Source Code, Datasets
ParIS: The Next Destination for Fast Data Series Indexing and Query Answering
Botao Peng, Panagiota Fatourou, Themis Palpanas
We propose ParIS, the first disk-based data series index that inherently takes advantage of
modern hardware parallelization, in order to accelerate processing times.
Our experimental results demonstrate that ParIS
completely removes the CPU latency during index construction
for disk-resident data. In terms of exact query answering,
ParIS is more than 2 orders of magnitude faster
than the current state of the art index scan method,
and more than 3 orders of magnitude faster
than the optimized serial scan method.
ParIS owns its efficiency not only to the effective use of multi-core
and multi-socket architectures,
in order to distribute and execute in parallel both index construction and query answering,
but also to the exploitation of the Single Instruction Multiple Data (SIMD) capabilities
of modern CPUs, in order to further parallelize the execution of individual instructions inside each core.
You may freely use this code for research purposes, provided that you properly acknowledge the authors using the following reference:
Botao Peng, Panagiota Fatourou, Themis Palpanas.

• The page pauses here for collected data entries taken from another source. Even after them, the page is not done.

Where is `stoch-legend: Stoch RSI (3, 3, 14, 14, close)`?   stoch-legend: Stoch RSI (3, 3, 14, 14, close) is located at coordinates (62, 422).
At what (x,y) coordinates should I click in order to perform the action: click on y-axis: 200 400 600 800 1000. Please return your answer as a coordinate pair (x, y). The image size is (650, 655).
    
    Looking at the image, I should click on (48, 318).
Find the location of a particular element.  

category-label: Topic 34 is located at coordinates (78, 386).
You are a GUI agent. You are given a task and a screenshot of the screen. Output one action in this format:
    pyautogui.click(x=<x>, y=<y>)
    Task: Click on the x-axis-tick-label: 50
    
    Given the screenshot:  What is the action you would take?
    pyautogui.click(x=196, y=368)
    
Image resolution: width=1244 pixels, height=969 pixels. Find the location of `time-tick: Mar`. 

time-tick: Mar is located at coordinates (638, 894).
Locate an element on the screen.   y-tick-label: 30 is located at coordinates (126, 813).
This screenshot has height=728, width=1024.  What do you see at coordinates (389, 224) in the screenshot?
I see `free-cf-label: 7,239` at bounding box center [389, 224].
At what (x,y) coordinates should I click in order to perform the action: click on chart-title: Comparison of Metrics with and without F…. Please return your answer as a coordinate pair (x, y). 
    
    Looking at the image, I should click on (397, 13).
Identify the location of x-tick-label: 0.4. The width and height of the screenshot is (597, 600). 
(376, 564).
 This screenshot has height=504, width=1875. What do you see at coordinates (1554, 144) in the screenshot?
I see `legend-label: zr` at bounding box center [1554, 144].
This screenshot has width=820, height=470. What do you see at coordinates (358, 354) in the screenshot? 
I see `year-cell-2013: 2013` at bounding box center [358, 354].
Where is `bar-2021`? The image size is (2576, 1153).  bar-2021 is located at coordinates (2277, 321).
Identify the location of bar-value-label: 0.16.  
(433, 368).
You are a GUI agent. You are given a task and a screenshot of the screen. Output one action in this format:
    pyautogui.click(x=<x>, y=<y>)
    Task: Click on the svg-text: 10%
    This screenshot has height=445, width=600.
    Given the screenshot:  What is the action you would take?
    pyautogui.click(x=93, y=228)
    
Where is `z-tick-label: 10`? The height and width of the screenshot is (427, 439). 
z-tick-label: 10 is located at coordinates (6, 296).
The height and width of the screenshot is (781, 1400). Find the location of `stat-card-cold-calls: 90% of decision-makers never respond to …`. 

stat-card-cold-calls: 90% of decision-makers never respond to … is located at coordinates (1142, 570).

ParIS: The Next Destination for Fast Data Series Indexing and Query Answering. IEEE Big Data 2018.
- Zip file with source code for all the algorithms used in the paper will be made available after the acceptance of the paper (email the authors for the password).
We produced a set of synthetic datasets with sizes from 50 million to 250 million data series composed by random walks of length 256. Each data point in the data series is produced as xi+1=N(xi,1), where N(0,1) is a standard normal distribution.
The synthetic data generator code is included in the source code we are making available.
Our method was tested on two real datasets.
- For our first real dataset, Seismic, we used the IRIS Seismic Data Access repository to gather data series representing seismic waves from various locations.
We obtained 100 million data series of size 256.
The complete dataset size was 110 GB.
- The second real dataset, SALD, includes neuroscience MRI data.
The dataset comprised of 200 million data series of size 128.
The complete dataset size was 100GB.